Reproduce verbatim the lines starting at the one containing "1372x881 pixels. Task: Click" and ending at the one containing "pyautogui.click(x=256, y=21)", both included.

begin Extracted material

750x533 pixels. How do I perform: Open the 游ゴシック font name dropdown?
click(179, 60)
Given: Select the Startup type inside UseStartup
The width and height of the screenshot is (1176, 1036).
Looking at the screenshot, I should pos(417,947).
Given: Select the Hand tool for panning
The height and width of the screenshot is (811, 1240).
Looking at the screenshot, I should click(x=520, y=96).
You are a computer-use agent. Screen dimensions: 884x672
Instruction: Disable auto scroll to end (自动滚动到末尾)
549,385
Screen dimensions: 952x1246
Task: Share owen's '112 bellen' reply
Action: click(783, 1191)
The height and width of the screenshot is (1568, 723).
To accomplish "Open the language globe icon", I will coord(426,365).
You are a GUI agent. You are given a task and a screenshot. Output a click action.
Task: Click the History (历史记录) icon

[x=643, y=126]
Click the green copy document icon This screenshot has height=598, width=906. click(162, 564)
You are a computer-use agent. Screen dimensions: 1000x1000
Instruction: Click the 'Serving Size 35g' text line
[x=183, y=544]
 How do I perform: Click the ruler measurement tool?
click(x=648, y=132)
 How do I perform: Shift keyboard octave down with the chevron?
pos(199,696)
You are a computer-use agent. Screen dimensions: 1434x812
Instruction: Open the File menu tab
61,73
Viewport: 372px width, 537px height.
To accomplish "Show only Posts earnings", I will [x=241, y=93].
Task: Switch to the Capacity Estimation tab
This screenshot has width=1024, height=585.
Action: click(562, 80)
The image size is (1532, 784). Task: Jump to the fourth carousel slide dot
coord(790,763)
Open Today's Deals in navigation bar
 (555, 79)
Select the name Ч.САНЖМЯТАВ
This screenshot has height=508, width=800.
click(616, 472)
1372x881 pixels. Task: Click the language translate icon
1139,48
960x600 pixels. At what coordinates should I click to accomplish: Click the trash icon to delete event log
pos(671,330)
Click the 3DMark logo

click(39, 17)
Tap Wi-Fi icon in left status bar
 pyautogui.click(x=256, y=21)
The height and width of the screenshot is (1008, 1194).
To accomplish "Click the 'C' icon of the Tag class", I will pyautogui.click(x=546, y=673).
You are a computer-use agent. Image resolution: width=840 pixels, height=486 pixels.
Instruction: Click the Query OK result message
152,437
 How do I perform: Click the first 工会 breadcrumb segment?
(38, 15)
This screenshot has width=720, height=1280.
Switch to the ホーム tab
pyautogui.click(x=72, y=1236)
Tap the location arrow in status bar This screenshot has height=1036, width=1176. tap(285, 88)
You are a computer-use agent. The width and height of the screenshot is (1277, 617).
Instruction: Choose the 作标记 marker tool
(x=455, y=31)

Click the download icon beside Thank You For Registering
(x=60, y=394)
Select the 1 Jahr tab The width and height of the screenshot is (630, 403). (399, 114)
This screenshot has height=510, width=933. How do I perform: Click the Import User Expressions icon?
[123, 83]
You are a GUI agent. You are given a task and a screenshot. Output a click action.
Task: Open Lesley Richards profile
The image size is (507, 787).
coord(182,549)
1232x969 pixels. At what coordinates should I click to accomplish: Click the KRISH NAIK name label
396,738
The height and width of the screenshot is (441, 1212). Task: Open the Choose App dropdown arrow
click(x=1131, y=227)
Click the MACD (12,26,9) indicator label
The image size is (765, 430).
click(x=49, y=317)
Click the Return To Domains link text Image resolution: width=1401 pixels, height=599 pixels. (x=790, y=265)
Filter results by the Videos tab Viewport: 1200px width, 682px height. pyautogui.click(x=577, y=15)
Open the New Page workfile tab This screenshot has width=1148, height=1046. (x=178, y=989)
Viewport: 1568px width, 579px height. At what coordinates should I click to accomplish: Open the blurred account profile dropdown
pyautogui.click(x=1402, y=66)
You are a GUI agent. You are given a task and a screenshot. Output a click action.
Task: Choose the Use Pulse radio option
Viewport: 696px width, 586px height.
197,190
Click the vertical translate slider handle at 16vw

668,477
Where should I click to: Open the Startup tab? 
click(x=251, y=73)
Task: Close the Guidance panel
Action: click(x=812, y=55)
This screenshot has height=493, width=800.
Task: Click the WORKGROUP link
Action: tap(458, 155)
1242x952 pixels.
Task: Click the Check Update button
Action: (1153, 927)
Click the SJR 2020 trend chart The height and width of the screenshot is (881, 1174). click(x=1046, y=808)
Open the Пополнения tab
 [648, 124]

end Extracted material

Solution ▸
1372x881 pixels. Task: Click the language translate icon
1139,48
960x600 pixels. At what coordinates should I click to accomplish: Click the trash icon to delete event log
pos(671,330)
Click the 3DMark logo

click(39, 17)
Tap Wi-Fi icon in left status bar
 pyautogui.click(x=256, y=21)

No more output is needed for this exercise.